Now this is interesting. The Context property allows Make# to inject a codedefined TaskContext that can be used to access script arguments (or in this case the init object) and pass values to be used by other tasks. BuildScript.GetNuspecFile is a helper returning a NuSpecFile object (codedefined helper) which assumes there is a nuspec file with the project name available in the same directory as the build script. The GetAssemblySemanticVersion method of Project allows you to specify versioning details like code-release or build meta as defined by Semver. For Nuget purposes any text suffix marks the package as code-release.
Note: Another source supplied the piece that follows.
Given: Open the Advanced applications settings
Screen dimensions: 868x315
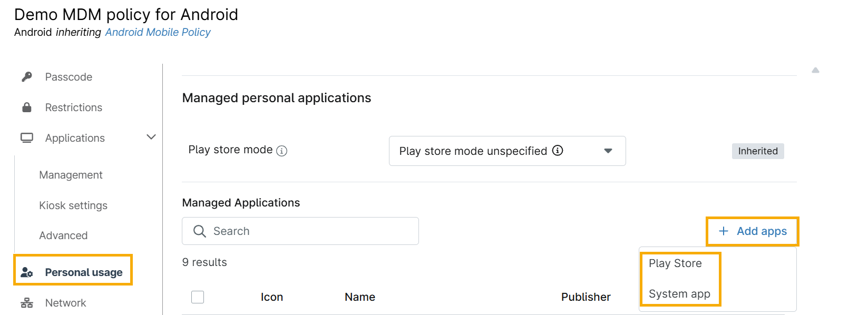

In order to update the dependencies version, I’ve created an utility class for that (default task discovery convention for Make# says that a class with the “_” suffix is not a task, i.e just a POCO) and my convention to indicate in a nuspec that a package dependency’s version needs to be updated is that the version contains “replace”, like this

<dependency id="CavemanTools" version="0.0.0-replace" />

Then I tell the NuSpecFile object to save the updated nuspec in the project’s temp folder then I invoke the codedefined CreateNuget helper. Then I save the returned nupgk file path into Context.Data so that it can be used by the next task.

[Depends("pack")]
public class push
{
    public ITaskContext Context { get; set; }

    
    public void Run()
    {
        foreach (var project in Context.InitData.As<PowerToolsInit>().GetProjects())
	    {
	        var nupkg=Context.Data.GetValue<string>(project.Name+"pack");     
            BuildScript.NugetExePath.Exec("push", nupkg);
	    }
      
        
       
    }
}

Push doesn’t do much. It gets the nupkg paths from Context.Data then invokes the Exec helper to execute nuget.exe to push the pakage. By default, NugetExePath assumes the nuget.exe is in the “..\src.nuget” directory. You can change that.

And here you have it: the implementation to build MvcPwerTools. I don’t know about you, but I think this object oriented approach is much easier to maintain, rather than functions and global variables. MakeSharp is already available as a nuget package.